Yesterday's news of Genesis Trading inking a fresh $25 million investment into Circle to help "focus on Circle's USDC yield and lending services," is all you need to know of the success to date of this symbiotic relationship. From Circle CEO Jeremy Allaire:

"I think the really critical thing here is that the rapid growth and evolution in USDC borrowing and lending, which is really key," said Allaire. "And that's accelerated right alongside the nearly two hundred percent growth in USDC circulation that's happened over the last six months as well."

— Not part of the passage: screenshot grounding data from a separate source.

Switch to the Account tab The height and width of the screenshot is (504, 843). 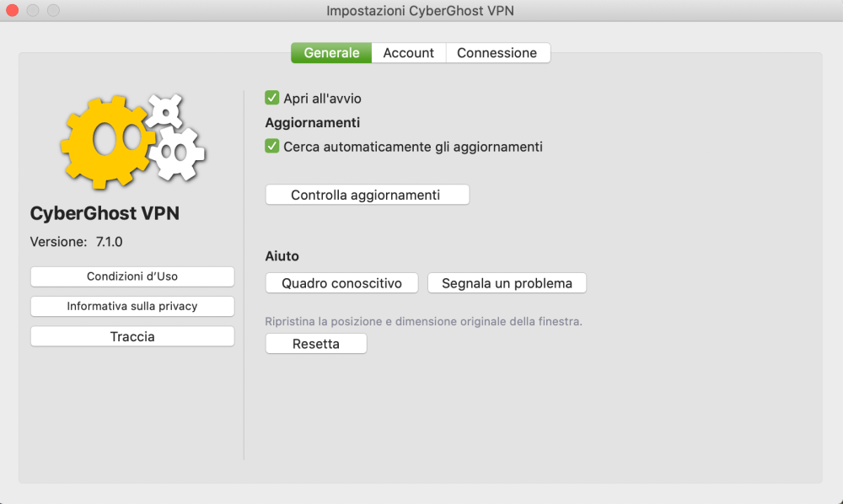(409, 52)
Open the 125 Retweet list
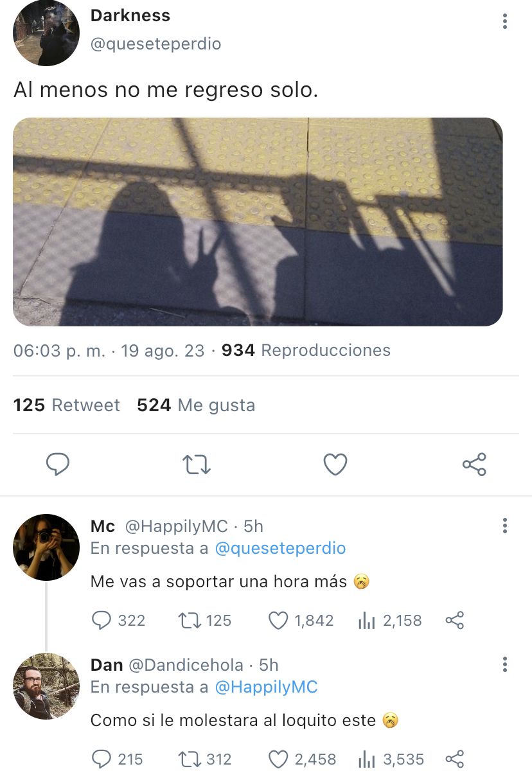Screen dimensions: 532x771 [x=67, y=405]
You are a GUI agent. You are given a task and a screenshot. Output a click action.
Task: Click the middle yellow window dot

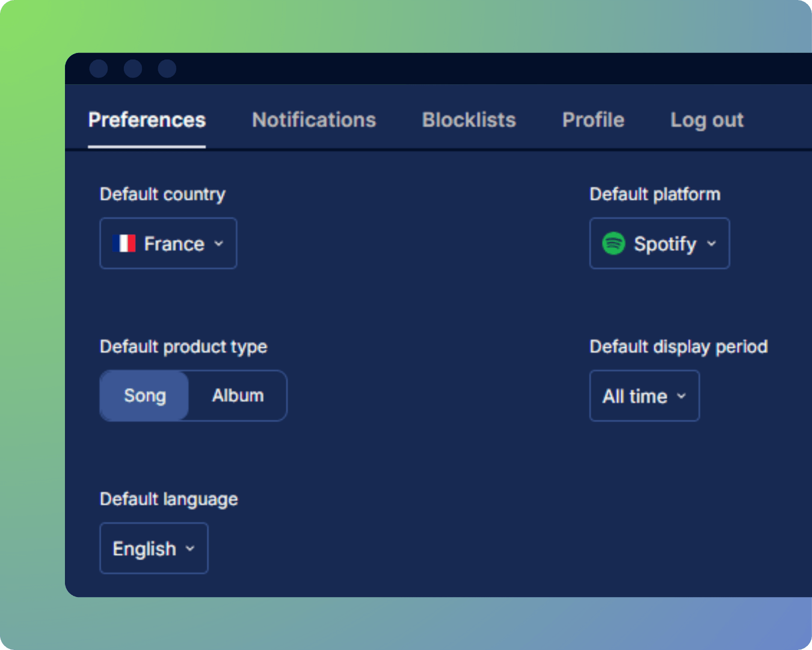pyautogui.click(x=132, y=68)
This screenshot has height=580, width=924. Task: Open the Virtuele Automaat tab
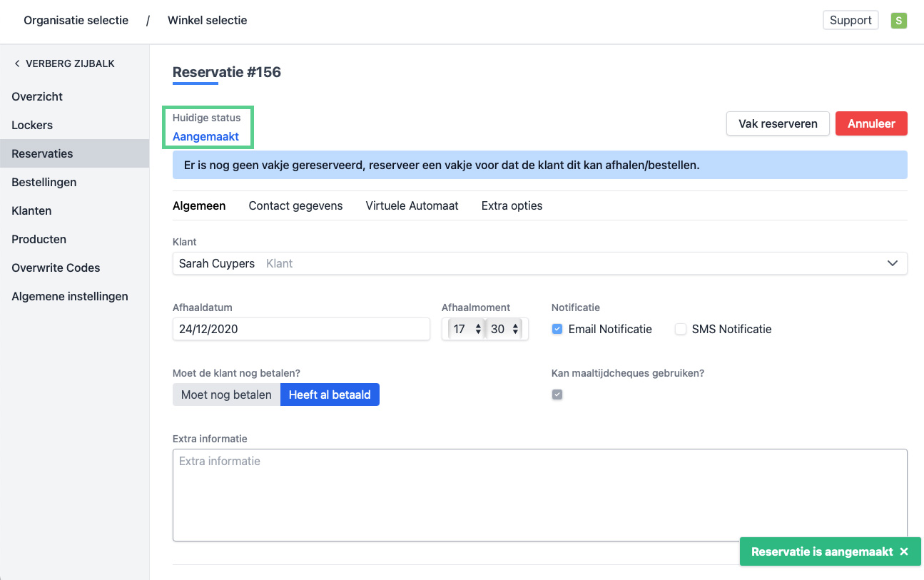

Stepping back for a second, one of the sweeter ironies I continue to find with this space is the general consensus to promote "open-permissionless-free markets", while still holding deep-rooted suspicions surrounding the exact market forces that come with such markets. The market is still in the early days of figuring out how to rationally price and sell counterparty risk, but to be fair, the pricing and selling of risk is what ultimately helps drive the net benefit of price discovery, deeper liquidity, and ultimately maturation of a market. All good things, to be sure.

If a holder of USDC doesn't think a depository institution (BlockFi) or smart contract protocol (Compound or Nuo, for example) appropriately prices for risk of giving up private keys or trusting smart contract code with the title to the asset for 6%-8% yield, then they won't send BlockFi or the protocol their cryptodollar. That's fine. If the growth in USDC deposits is any indication of actual interest in the yield, then I’m sure others will step in and fulfill this capital allocation role.

One of my favorite aspects of covering this industry is the perpetual hardening of understanding the core fundamentals behind capital markets and financial structured products. Yielding 8% on USDC isn't a "scam," it's a function of risk/reward, and supply/demand.

Following the flow gives you what you need to know.